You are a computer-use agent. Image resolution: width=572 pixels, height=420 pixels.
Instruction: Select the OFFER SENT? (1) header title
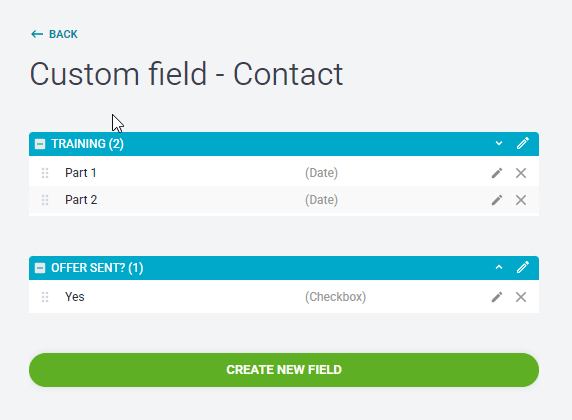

--

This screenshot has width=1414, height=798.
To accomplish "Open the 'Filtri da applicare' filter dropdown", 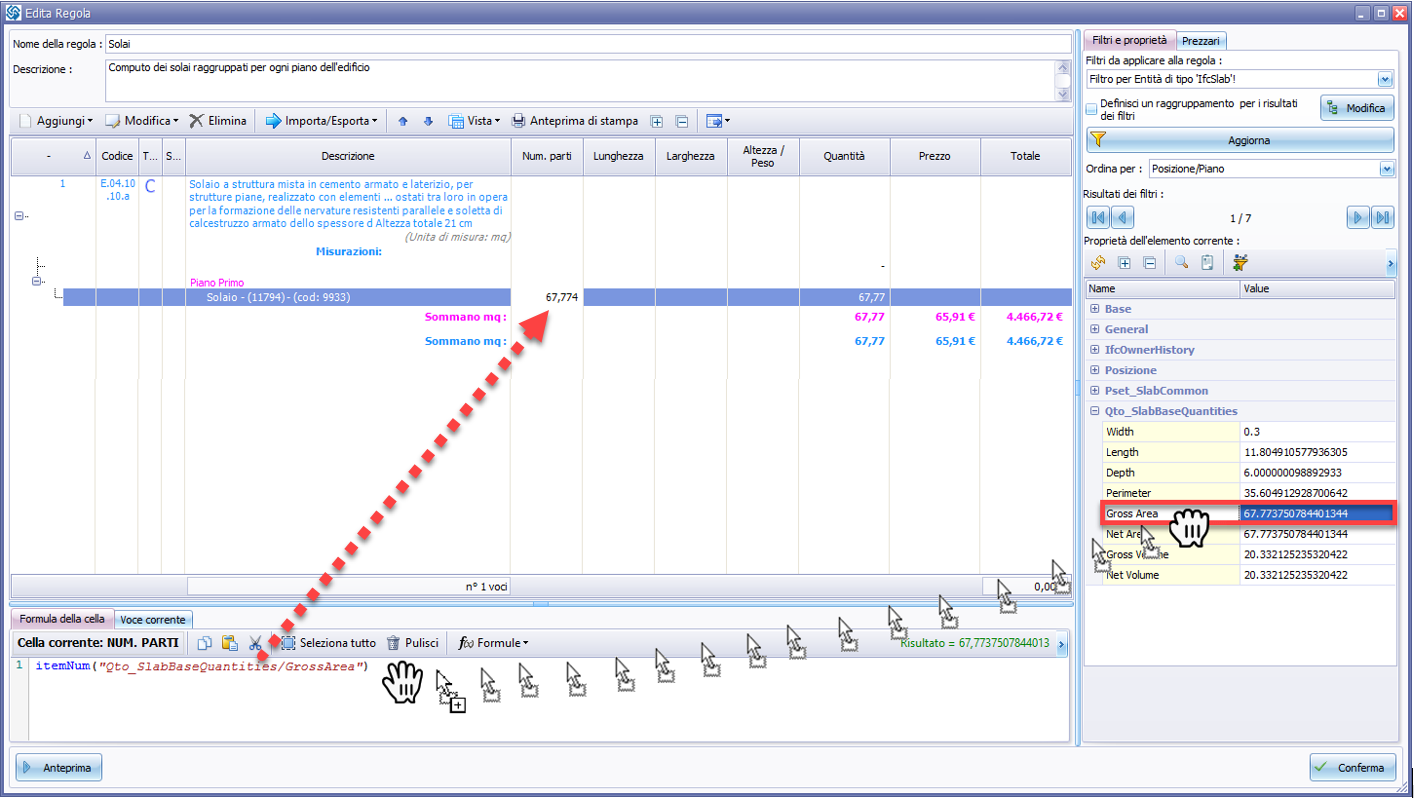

--

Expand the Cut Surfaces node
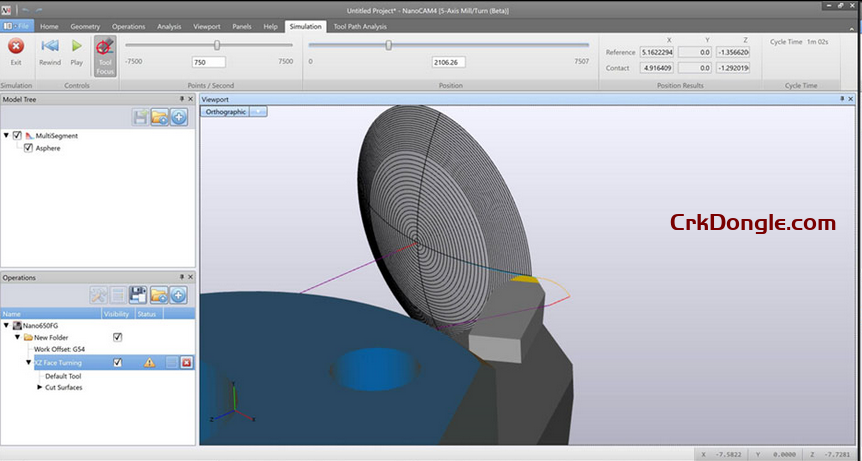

◆ Prompt ◆
Looking at the entries above, can you reproduce exactly the lines from the one that holds "You are a computer-use" through the one that holds "Instruction: Select the", and only those?

◆ Answer area ◆
You are a computer-use agent. Image resolution: width=572 pixels, height=420 pixels.
Instruction: Select the OFFER SENT? (1) header title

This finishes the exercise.